• _Reading passage_:
⁂
St Thomas More Catholic School and Sixth Form College (formerly St Thomas More Catholic School and Technology College) is a mixed Roman Catholic secondary school located on Greenmoor Road, Nuneaton, Warwickshire, England. It is listed as a specialist Technology school by Ofsted, which requires the school to offer GCSEs in Technology to all students. The principal is Mrs Leearna Thomas who has been in the position since the beginning of 2018 after taking over from Mr Francis Hickey. As of September 2012, the educational establishment has been rated as 'good'
' by Ofsted, who previously gave it an 'outstanding'.

== History ==
The school was opened as the Arbury Senior Council School on Thursday 18 May 1938. Designed by local architect H. N. Jepson, the school was expected to accommodate 800 students in separate boys and girls departments. Construction on the 13-acre site began in October 1937, with the main block opening as a mixed school with an initial capacity of 400 students. The school and playing fields occupied land originally purchased by the council in the 1930s from the FitzRoy Newdegate family.
⁂
• _Activity 1_: Edit the passage on St Thomas More Catholic School from "St Thomas More Catholic School and Sixth" up to and including "it an 'outstanding'.", changing "principal" to "headteacher".
• _Activity 2_: Can you pick up the passage on St Thomas More Catholic School after its last sentence and carry it on?

Saved data entries:
⁂
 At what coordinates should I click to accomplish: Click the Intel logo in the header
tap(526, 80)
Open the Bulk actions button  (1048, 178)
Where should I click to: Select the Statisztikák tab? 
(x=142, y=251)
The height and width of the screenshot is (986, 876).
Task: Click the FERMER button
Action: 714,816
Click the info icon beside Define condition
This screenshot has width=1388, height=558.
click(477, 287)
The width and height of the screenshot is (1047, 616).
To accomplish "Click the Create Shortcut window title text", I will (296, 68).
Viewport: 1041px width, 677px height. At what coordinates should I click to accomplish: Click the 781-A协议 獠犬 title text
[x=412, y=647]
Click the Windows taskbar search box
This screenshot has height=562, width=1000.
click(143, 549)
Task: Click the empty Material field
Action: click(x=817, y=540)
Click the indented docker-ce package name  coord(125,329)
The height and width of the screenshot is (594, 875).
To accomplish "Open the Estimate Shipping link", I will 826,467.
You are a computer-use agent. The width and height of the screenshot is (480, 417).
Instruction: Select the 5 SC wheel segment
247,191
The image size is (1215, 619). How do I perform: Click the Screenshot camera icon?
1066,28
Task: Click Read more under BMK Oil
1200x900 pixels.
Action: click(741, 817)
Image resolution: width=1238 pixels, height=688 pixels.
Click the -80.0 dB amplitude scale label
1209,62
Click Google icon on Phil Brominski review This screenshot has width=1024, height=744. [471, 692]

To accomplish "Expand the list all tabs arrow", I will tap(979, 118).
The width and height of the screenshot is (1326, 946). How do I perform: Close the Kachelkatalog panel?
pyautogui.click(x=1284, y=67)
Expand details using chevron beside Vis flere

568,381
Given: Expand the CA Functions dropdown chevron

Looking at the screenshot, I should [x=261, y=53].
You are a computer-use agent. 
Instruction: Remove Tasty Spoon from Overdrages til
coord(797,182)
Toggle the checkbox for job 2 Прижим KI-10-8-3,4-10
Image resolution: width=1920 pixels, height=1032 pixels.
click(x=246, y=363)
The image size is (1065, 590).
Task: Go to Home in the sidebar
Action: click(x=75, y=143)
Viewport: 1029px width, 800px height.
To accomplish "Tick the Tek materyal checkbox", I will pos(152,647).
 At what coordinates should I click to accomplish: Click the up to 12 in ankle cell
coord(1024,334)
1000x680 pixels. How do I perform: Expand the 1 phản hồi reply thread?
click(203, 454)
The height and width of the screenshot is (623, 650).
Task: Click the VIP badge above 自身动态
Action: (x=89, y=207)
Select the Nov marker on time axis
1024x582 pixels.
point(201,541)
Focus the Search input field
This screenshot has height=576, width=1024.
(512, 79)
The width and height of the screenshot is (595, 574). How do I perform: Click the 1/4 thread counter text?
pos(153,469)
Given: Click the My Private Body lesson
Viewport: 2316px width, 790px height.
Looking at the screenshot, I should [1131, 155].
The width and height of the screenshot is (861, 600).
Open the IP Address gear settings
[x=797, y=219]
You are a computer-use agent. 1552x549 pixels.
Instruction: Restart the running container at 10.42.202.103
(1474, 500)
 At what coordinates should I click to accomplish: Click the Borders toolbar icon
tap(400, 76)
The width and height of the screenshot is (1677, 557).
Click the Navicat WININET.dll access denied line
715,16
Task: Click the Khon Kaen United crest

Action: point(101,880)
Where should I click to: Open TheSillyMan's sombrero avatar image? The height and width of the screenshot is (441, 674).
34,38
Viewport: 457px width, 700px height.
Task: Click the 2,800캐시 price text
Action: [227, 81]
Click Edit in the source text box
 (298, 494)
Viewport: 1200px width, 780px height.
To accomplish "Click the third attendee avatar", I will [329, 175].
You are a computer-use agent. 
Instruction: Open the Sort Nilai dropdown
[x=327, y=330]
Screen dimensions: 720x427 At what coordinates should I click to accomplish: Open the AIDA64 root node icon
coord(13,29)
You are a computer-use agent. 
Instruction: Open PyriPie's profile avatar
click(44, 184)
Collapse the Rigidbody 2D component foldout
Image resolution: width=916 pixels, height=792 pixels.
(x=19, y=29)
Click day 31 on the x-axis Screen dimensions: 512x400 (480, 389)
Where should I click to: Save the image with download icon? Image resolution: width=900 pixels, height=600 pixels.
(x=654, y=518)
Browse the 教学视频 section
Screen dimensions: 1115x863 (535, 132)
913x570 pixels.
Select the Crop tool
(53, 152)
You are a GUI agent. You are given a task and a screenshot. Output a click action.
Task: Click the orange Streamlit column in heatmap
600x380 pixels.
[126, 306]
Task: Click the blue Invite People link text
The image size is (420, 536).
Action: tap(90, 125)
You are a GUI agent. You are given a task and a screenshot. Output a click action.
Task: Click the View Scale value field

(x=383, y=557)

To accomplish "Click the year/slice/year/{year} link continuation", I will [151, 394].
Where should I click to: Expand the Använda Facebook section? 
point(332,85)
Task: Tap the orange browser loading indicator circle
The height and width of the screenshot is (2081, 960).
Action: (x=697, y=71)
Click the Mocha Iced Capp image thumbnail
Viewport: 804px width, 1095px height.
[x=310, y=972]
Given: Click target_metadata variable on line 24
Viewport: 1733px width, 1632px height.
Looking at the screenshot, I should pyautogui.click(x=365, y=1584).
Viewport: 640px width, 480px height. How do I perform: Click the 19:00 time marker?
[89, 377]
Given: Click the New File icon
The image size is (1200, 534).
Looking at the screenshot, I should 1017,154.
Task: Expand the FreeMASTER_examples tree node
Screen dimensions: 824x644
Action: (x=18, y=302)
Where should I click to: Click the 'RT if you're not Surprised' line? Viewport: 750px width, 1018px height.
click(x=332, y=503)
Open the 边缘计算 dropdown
⁂
• _Response area 1_:
St Thomas More Catholic School and Sixth Form College (formerly St Thomas More Catholic School and Technology College) is a mixed Roman Catholic secondary school located on Greenmoor Road, Nuneaton, Warwickshire, England. It is listed as a specialist Technology school by Ofsted, which requires the school to offer GCSEs in Technology to all students. The headteacher is Mrs Leearna Thomas who has been in the position since the beginning of 2018 after taking over from Mr Francis Hickey. As of September 2012, the educational establishment has been rated as 'good'
' by Ofsted, who previously gave it an 'outstanding'.

• _Response area 2_:
Mr Alan Grain was appointed the first headmaster of the newly opened school. With the introduction of the Tripartite System, the school became the Arbury County Secondary Modern.

In the 1970s, schools in Nuneaton were reorganised by the local authority as part of the nationwide introduction of the comprehensive system. Arbury was merged with George Eliot County High to form a new enlarged school on the George Eliot site. This new comprehensive also absorbed the nearby sites of Caldwell County Junior School and St. Joseph's R.C High School. Forced to vacate their site, St. Joseph's R.C High School opened in 1974 as the voluntary aided St.Thomas More Catholic School on the former Arbury site along Greenmoor Road. The idea of Arbury and St. Joseph's 'swapping' sites was suggested as early as 1969 by the local authority as it planned for the upcoming move to comprehensive education.

==Academy status==
In March 2015, the school, together with its feeder schools, completed its conversion into an academy. Whilst retaining its previous name, the school is now a part of the Holy Spirit Catholic Multi-Academy.
Its fellow members are:
- Our Lady and St Joseph Catholic Academy, Nuneaton.
- St. Anne's Catholic Academy, Nuneaton.
- St. Francis Catholic Academy, Bedworth.
- St. Benedict's Catholic Academy, Atherstone.

==Sixth Form==
St Thomas More Sixth Form was established in September 2011 with the current director of the Sixth Form being Phil Gray. The current requirements for admission to the sixth form is 5 GCSEs 9-4 with at least a 4 in both Maths and English. Currently only AS and A2 levels are taught at the sixth form as the main education; as well as an additional ASDAN course.